Amine und Humagne wurden uns nicht durch die Römer gebracht
Es gibt viele Legenden über die Herkunft der Walliser Weine. Diese besagen oft, dass die uralten Sorten durch römische Garnisonen eingeführt worden seien. Man muss jedoch wissen, dass die römischen Autoren nicht den gleichen Begriff von Rebsorten hatten wie wir derzeitig. Unter einer gleichen Bezeichnung betrachteten sie ganze Pflanzengruppen, die heute verschiedenen Rebsorten entsprechen.

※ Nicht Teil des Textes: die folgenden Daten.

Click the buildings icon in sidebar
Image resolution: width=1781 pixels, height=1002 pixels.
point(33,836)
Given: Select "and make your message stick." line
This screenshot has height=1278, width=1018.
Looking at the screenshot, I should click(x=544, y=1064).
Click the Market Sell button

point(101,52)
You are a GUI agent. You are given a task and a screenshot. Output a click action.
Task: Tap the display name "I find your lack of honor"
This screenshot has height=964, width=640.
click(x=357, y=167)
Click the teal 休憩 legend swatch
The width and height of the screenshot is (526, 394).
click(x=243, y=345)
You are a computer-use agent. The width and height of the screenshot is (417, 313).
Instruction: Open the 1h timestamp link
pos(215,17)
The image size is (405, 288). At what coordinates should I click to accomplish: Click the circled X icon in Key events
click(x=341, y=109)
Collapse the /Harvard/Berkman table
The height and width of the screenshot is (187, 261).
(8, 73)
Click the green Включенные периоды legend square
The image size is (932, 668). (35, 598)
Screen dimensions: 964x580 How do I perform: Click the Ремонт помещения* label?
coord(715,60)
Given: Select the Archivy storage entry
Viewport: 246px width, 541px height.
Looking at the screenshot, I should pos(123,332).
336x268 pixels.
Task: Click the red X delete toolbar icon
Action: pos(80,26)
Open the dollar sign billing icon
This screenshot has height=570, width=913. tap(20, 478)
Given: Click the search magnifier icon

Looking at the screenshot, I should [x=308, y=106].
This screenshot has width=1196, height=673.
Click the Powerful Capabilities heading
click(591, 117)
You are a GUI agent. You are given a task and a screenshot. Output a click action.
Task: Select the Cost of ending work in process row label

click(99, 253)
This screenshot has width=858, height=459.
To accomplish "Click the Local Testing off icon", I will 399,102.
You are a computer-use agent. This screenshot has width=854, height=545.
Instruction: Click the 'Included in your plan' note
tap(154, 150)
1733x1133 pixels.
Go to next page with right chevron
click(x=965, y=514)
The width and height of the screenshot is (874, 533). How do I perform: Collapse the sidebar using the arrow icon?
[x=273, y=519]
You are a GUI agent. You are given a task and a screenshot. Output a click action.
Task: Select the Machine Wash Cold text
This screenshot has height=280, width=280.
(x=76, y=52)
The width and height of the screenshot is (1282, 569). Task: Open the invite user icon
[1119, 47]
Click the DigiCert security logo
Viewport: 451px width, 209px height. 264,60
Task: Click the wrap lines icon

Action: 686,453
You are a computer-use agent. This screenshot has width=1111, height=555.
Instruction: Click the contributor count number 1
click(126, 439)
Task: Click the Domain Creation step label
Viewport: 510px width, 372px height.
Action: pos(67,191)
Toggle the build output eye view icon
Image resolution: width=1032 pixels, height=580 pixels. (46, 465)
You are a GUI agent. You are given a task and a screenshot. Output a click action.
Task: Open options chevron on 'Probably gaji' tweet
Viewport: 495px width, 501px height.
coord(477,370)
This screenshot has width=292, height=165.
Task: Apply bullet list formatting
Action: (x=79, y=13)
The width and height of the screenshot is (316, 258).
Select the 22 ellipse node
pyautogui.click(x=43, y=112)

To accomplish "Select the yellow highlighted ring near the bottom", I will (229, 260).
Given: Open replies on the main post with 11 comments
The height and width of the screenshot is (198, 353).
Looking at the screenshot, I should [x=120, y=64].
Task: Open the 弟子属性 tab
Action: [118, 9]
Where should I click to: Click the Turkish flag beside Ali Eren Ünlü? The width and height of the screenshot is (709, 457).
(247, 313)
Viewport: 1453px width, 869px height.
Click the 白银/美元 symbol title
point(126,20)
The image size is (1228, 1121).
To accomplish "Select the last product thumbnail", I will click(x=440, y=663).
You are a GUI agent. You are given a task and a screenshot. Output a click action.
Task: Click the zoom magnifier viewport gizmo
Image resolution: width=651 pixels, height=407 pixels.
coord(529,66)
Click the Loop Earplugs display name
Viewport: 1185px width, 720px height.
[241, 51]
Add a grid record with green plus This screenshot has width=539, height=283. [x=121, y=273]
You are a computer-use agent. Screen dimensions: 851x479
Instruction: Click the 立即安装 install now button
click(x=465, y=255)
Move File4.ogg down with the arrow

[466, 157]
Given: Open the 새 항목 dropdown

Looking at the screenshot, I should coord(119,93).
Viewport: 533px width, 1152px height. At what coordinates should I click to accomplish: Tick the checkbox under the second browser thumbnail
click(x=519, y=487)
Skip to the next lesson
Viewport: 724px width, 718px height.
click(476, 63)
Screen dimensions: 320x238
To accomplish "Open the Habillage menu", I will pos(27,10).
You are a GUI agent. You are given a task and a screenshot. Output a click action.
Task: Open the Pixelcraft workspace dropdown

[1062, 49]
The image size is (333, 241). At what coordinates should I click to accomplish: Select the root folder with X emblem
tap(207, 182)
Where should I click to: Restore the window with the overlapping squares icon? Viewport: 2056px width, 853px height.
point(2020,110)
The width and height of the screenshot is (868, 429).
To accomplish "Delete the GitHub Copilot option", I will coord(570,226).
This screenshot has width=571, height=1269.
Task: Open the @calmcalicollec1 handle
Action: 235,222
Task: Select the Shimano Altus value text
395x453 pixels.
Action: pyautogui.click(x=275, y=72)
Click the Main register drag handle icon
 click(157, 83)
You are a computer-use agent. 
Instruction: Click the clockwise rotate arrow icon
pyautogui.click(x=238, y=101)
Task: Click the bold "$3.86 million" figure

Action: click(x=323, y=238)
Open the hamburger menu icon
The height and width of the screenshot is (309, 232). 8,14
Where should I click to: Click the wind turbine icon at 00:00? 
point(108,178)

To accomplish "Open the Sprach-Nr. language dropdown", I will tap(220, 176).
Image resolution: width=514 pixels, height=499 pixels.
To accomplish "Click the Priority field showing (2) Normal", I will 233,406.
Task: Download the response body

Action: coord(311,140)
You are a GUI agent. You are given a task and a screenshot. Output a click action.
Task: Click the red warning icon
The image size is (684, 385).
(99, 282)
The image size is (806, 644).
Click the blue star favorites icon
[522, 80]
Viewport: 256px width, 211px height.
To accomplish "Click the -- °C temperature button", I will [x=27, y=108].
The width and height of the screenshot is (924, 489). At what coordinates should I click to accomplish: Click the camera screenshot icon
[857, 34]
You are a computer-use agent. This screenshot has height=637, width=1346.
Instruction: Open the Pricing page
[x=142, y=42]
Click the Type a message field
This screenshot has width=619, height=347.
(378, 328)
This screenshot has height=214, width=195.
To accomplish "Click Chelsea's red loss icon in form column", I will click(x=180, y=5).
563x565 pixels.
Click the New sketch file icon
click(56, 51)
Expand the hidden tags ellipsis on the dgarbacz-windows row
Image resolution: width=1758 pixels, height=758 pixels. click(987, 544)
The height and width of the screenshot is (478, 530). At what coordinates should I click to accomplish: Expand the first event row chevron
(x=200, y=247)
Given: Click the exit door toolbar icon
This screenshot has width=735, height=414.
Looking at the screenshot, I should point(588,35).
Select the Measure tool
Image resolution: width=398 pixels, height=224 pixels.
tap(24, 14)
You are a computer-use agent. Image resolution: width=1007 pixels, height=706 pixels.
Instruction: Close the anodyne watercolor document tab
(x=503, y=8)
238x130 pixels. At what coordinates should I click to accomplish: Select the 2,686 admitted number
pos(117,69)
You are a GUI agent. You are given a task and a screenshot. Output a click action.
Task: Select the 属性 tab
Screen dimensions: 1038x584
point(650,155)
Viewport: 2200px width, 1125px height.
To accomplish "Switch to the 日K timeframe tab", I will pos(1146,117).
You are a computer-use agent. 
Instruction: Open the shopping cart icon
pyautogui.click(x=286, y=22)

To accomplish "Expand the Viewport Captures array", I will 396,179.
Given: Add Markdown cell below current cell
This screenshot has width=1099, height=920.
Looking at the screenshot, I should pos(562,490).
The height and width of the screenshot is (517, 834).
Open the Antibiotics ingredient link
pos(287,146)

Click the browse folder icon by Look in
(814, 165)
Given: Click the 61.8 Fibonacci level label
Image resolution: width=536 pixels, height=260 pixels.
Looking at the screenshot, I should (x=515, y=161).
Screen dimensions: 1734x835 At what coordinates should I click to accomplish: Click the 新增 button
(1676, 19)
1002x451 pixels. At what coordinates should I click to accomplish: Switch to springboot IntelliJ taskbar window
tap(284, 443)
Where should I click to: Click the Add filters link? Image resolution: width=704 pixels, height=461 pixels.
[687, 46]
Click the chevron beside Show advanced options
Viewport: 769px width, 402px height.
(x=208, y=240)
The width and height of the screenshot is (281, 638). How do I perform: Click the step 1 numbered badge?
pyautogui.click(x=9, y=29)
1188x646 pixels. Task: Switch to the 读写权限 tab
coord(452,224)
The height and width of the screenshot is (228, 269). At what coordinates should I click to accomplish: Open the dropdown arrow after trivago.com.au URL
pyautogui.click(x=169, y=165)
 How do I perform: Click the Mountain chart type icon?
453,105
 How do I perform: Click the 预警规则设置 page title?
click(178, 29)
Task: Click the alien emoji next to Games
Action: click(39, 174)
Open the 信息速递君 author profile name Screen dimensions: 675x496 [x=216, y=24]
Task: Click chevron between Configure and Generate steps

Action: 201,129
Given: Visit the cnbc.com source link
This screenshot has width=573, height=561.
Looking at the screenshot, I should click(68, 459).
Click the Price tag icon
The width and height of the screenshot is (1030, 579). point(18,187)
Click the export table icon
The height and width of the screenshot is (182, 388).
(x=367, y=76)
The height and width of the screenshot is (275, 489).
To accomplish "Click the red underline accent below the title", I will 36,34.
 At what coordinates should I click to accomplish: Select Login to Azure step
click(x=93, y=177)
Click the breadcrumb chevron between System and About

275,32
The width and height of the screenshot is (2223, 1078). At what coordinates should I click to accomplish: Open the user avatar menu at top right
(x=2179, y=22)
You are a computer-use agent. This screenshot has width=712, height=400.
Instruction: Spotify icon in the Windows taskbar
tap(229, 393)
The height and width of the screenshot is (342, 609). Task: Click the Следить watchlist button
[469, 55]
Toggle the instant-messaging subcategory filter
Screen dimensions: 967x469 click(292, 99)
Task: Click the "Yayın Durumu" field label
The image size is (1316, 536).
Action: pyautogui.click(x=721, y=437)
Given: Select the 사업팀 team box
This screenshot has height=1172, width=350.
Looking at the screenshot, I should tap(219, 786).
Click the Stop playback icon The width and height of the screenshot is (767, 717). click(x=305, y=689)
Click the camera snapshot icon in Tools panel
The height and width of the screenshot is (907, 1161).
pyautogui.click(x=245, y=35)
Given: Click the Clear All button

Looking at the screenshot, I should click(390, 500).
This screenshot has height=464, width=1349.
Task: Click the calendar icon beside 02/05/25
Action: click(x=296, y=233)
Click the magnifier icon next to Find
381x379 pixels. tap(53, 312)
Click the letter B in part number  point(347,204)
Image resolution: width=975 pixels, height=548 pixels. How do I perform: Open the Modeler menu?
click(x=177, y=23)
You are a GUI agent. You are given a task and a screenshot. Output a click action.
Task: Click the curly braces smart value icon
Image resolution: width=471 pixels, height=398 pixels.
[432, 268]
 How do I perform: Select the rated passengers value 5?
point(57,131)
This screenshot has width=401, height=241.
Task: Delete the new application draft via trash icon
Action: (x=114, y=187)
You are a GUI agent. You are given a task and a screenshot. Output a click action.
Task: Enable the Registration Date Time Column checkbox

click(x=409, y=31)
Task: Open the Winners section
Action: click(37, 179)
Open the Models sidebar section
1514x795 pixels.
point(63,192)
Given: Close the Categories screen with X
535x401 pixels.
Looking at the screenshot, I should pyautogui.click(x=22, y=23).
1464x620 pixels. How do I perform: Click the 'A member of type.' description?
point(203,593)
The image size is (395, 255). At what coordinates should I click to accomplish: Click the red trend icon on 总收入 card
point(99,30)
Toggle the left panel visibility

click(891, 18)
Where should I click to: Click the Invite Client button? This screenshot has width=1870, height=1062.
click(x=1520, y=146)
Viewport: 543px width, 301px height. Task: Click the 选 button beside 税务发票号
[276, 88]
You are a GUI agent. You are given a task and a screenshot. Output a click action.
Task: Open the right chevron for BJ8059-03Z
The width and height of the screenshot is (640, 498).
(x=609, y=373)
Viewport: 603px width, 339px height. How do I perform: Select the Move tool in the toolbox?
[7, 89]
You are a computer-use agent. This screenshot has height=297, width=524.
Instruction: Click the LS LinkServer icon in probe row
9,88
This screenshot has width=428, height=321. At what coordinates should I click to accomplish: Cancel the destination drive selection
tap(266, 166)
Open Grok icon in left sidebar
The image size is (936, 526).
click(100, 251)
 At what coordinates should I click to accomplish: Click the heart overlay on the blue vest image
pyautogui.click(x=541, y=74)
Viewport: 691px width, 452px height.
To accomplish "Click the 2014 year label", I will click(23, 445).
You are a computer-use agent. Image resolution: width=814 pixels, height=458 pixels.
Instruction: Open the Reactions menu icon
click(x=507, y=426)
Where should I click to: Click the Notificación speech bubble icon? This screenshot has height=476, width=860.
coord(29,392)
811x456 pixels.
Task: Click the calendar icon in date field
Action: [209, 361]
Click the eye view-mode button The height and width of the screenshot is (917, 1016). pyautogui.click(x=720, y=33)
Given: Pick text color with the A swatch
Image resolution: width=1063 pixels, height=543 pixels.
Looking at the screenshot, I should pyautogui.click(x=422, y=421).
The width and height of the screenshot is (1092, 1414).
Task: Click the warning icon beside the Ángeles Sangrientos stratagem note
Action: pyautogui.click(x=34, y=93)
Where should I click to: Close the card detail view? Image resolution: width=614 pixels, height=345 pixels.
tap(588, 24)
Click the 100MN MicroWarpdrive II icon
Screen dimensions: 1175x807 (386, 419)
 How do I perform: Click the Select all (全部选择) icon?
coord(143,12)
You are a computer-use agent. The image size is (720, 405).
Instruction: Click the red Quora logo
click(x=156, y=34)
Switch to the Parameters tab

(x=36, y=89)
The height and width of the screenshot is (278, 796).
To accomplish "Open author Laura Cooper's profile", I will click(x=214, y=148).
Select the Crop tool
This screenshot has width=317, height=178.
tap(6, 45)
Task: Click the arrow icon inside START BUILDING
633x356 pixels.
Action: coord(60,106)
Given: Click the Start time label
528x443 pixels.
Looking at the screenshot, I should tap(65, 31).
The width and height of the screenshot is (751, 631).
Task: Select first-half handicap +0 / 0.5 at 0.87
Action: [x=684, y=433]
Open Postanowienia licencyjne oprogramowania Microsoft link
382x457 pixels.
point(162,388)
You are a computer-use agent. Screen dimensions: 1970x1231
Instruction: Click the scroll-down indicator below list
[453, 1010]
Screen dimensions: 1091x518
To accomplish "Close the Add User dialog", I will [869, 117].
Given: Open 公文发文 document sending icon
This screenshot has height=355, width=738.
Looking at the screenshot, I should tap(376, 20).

Diese Sorten wurden vermischt angepflanzt und haben dadurch sicher auch mancherlei Kreuzungen erfahren. Es brauchte viele Generationen, um zu den heute bekannten modernen Rebsorten zu gelangen. Darum ist es nicht möglich, die botanische Identität der Gewächse der römischen Autoren mit unseren aktuellen Rebsorten zu vergleichen.
Geistermanuskripte
Amigne wird als "Vinum Amenum" betrachtet, aufgrund einer römischen Erwähnung, die in mittelalterlichen Schriften in Sitten zu finden sei. Ampelografen und Historiker haben jedoch nirgends eine Spur dieser Schriften gefunden. Für die römischen Autoren vereint der Ausdruck "Vitis Aminea" mindestens sechs verschiedene Sorten. Es ist somit unmöglich, den Amigne mit einer bestimmten Rebsorte aus der Römerzeit zu verknüpfen. Er könnte höchstens etymologisch von "Vitis Aminea?oe abstammen. Gespensterhaft ist auch die Vergangenheit des Humagne. Der "Vinum humanum" soll in Schriften ab dem 12. Jahrhundert vorkommen. Bis heute ist die Existenz solcher Manuskripte jedoch nicht bewiesen und kein einziger römischer Autor hat jemals den "Vinum humanum" erwähnt. Die Annahme einer Einführung durch die Römer entbehrt daher jeglicher Grundlage. Nur gerade der Resi (Rèze) könnte ein entfernter Nachkomme der uralten Raetica sein, einer weissen Rebsorte, die zur Römerzeit in Norditalien verbreitet war.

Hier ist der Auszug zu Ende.